Publication year - 1992
Publication title -
international journal of cancer
Language(s) - English
Resource type - Journals
SCImago Journal Rank - 2.475
H-Index - 234
eISSN - 1097-0215
pISSN - 0020-7136
DOI - 10.1002/ijc.2910500424
Subject(s) - lewis lung carcinoma , granulocyte macrophage colony stimulating factor , autocrine signalling , granulocyte , cancer research , stimulation , biology , colony stimulating factor , cell culture , microbiology and biotechnology , immunology , pathology , medicine , stem cell , haematopoiesis , cytokine , metastasis , cancer , endocrinology , genetics
Using both polymerase‐chain‐reaction analysis and the soft‐agar colony‐forming unit assay, granulocyte‐macrophage colony‐stimulating factor (GM‐CSF) was shown to be expressed by cloned metastatic Lewis‐lung‐carcinoma (LLC‐LN7) cells but not by non‐metastatic LLC‐C8 cells.

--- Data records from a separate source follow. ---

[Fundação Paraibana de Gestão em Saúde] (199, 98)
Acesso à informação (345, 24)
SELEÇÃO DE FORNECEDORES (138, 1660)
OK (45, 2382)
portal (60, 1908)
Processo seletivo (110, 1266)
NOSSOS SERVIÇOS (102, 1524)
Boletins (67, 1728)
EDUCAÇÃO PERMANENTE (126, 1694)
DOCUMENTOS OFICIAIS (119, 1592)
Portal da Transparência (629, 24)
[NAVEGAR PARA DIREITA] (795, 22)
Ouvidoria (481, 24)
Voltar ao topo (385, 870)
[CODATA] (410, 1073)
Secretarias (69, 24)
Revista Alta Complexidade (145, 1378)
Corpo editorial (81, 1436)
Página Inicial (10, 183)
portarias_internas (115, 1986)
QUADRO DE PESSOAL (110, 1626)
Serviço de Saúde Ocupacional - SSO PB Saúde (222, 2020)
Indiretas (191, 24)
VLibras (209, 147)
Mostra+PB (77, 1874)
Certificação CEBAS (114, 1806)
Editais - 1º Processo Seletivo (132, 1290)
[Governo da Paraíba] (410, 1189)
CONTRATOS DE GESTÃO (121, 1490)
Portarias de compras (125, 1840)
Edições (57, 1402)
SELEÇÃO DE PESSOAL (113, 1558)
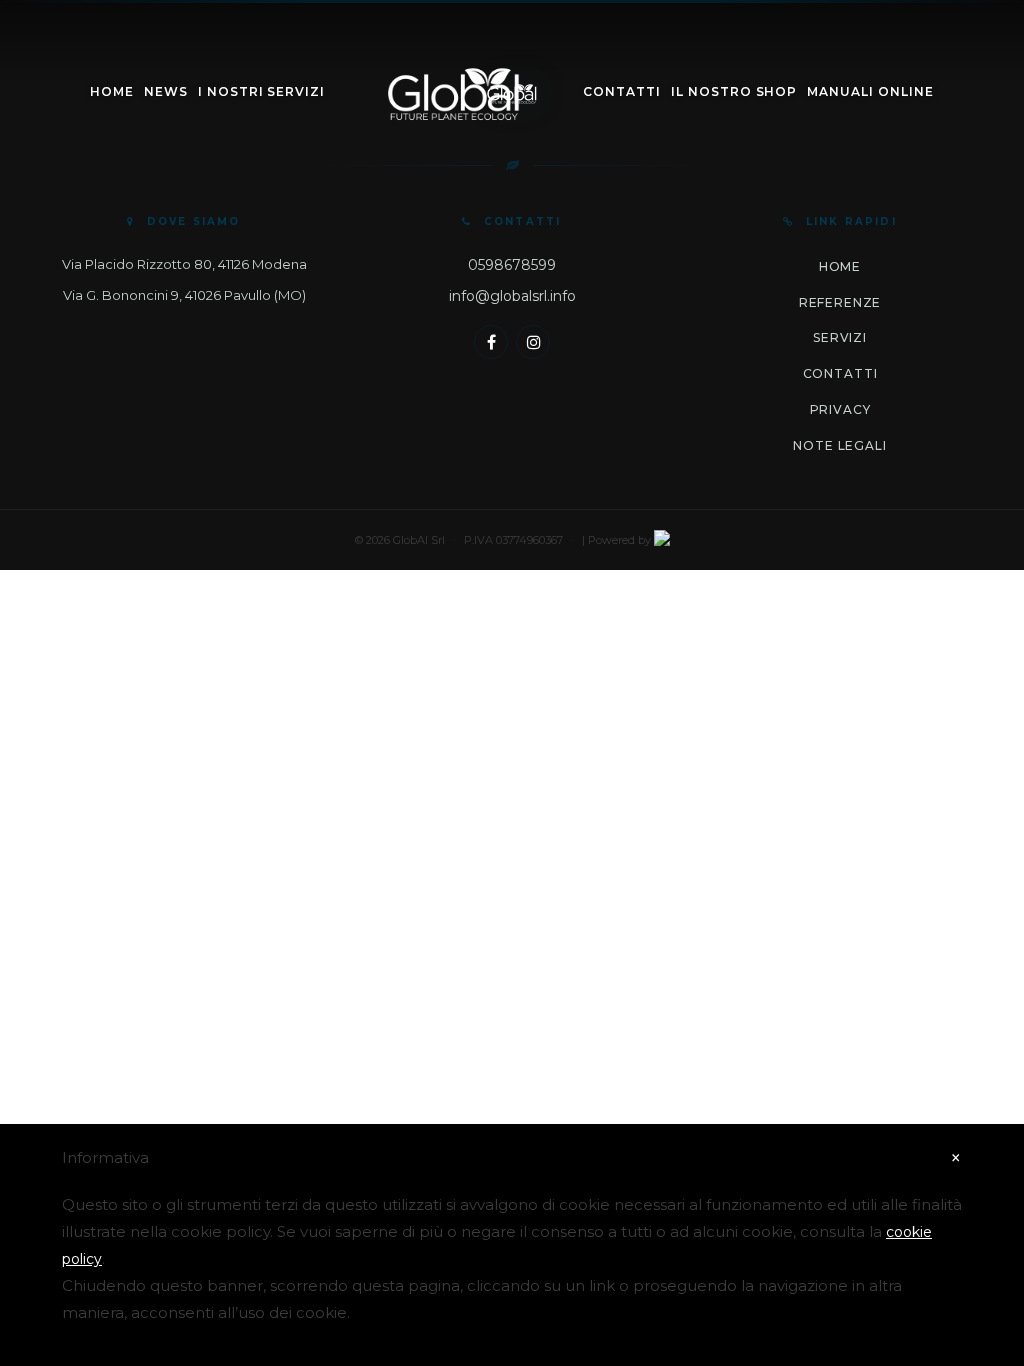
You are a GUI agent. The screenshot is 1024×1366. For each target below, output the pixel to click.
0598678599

Furthermore, the metastatic LLC‐LN7 cells were shown to respond both to autologous GM‐CSF and to exogenous recombinant GM‐CSF (rGM‐CSF). In the presence of neutralizing anti‐GM‐CSF antibodies, the metastatic LLC cells became less able to migrate or to adhere and invade through a reconstituted basement membrane. Moreover, the addition of rGM‐CSF further enhanced the capacity of the metastatic LLC cells to adhere to the reconstituted basement membrane. This stimulation of metastatic properties of the LLC cells by either autologous or exogenous GM‐CSF was associated with enhanced endogenous protein phosphorylation. Two proteins of approximately M r 45,000 and M r 64,000 were the dominant target proteins to be phosphorylated by the presence of GM‐CSF. These results suggest that autologous GM‐CSF may function as an autocrine stimulator of the metastatic properties of metastatic LLC cells.